• **Given problem**:
Rewrite the lines from the first one up to and including the line with "tap(1599, 1026)", swapping "dropdown" for "menu" and leaving everything else unchanged.

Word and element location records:
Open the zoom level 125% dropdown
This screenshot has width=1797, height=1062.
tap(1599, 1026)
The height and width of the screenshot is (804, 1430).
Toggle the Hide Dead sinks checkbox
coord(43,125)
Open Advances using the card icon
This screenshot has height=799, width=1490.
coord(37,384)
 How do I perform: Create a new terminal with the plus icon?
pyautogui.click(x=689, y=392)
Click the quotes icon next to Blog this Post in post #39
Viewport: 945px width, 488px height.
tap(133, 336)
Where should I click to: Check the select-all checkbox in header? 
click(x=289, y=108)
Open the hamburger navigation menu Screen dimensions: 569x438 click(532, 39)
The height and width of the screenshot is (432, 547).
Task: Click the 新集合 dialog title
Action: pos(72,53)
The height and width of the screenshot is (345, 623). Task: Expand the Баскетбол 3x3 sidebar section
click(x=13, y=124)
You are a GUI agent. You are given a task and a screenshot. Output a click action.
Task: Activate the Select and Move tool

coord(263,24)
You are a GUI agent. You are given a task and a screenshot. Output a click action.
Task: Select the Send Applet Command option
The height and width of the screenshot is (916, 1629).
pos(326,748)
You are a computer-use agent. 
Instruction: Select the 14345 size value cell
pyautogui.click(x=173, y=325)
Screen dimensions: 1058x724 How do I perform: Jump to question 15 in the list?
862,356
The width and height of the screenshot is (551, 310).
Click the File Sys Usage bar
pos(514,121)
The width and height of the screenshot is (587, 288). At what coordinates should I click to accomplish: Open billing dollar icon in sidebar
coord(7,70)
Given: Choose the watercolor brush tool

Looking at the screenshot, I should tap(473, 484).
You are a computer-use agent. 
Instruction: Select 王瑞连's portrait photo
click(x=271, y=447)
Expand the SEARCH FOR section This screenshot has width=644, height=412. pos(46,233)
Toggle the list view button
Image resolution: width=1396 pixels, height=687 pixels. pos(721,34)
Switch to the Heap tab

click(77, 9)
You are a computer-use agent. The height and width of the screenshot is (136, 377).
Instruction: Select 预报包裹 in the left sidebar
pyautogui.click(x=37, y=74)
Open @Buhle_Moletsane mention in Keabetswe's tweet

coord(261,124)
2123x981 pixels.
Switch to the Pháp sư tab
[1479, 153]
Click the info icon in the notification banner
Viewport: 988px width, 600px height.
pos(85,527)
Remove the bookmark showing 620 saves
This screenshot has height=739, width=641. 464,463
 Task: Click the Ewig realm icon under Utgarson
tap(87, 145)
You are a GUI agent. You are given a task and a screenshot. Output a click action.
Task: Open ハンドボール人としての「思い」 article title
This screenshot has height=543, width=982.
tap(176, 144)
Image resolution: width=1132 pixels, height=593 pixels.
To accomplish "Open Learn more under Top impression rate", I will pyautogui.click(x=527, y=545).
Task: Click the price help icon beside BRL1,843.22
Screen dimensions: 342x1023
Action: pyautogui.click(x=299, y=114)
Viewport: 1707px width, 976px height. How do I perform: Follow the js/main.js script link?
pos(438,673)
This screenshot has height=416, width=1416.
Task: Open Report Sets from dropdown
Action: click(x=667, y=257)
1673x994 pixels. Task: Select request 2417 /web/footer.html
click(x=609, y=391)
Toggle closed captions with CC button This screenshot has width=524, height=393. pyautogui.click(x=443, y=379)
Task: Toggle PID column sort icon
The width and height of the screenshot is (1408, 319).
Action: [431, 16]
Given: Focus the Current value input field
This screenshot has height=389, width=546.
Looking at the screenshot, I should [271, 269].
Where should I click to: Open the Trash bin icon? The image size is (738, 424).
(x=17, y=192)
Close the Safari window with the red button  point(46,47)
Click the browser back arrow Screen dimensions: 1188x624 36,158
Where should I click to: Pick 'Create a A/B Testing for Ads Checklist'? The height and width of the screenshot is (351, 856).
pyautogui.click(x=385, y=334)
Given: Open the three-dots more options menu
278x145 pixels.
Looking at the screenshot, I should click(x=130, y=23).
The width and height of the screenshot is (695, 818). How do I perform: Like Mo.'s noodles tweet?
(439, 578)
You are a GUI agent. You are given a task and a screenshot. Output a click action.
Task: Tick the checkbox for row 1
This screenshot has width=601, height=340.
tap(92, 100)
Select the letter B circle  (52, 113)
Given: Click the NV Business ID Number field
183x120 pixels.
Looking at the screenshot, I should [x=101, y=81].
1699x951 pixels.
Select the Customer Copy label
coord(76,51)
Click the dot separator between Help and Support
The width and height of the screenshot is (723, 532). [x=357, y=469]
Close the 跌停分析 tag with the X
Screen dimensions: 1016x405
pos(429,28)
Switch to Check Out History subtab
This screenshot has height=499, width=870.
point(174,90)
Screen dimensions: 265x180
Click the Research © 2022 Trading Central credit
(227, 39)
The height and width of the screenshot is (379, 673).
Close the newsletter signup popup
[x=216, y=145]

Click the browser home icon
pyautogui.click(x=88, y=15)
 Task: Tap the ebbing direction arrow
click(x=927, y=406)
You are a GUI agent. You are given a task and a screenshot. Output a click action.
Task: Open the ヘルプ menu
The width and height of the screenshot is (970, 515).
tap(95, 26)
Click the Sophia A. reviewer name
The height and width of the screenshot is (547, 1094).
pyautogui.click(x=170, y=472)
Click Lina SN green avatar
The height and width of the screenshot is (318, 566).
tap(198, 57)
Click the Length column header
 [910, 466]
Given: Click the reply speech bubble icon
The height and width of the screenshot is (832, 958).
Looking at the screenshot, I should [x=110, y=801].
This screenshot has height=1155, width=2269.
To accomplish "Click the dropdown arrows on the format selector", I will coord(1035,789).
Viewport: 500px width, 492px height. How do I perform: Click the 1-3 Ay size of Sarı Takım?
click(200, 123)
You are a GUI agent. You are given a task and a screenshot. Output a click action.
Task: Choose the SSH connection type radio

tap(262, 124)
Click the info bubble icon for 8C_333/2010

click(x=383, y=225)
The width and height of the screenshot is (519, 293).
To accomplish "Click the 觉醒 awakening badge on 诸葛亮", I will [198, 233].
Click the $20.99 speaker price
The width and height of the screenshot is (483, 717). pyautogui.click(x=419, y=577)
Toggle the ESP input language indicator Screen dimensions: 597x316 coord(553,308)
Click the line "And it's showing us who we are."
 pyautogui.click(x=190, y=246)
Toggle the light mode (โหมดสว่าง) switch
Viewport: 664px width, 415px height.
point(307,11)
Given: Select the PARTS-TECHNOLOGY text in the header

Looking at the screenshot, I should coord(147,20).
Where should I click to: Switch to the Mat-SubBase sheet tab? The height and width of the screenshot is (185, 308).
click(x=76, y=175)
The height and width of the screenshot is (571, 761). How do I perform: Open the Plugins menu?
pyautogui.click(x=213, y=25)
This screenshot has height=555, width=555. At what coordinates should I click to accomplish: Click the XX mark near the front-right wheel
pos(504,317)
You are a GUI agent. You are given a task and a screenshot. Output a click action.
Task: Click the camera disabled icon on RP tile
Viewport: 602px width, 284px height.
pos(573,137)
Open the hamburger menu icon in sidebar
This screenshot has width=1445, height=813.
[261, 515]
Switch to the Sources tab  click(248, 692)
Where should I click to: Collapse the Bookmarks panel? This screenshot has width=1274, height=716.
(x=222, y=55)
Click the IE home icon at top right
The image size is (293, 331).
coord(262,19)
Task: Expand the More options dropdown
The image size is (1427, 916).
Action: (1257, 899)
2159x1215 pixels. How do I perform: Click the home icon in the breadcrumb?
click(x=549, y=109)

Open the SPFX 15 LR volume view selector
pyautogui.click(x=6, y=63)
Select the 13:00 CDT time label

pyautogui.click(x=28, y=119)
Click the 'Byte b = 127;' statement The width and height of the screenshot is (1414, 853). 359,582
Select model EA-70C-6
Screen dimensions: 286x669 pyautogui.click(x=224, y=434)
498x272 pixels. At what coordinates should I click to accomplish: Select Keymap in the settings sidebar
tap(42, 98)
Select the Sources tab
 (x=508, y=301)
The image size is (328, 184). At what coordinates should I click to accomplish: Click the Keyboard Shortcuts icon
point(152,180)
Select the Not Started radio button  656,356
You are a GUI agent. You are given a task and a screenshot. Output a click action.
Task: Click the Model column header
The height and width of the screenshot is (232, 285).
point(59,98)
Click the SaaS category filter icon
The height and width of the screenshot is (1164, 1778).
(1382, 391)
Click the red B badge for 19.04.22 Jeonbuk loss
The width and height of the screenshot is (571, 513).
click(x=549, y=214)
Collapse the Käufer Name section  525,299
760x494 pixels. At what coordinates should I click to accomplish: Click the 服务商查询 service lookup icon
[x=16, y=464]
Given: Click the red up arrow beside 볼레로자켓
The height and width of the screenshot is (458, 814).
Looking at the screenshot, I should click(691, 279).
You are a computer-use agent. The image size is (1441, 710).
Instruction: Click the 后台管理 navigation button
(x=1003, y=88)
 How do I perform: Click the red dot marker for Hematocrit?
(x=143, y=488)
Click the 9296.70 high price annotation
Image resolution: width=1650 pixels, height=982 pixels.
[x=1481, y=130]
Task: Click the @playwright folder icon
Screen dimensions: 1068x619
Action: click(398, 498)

• **Answer to the problem**:
Open the zoom level 125% menu
This screenshot has width=1797, height=1062.
tap(1599, 1026)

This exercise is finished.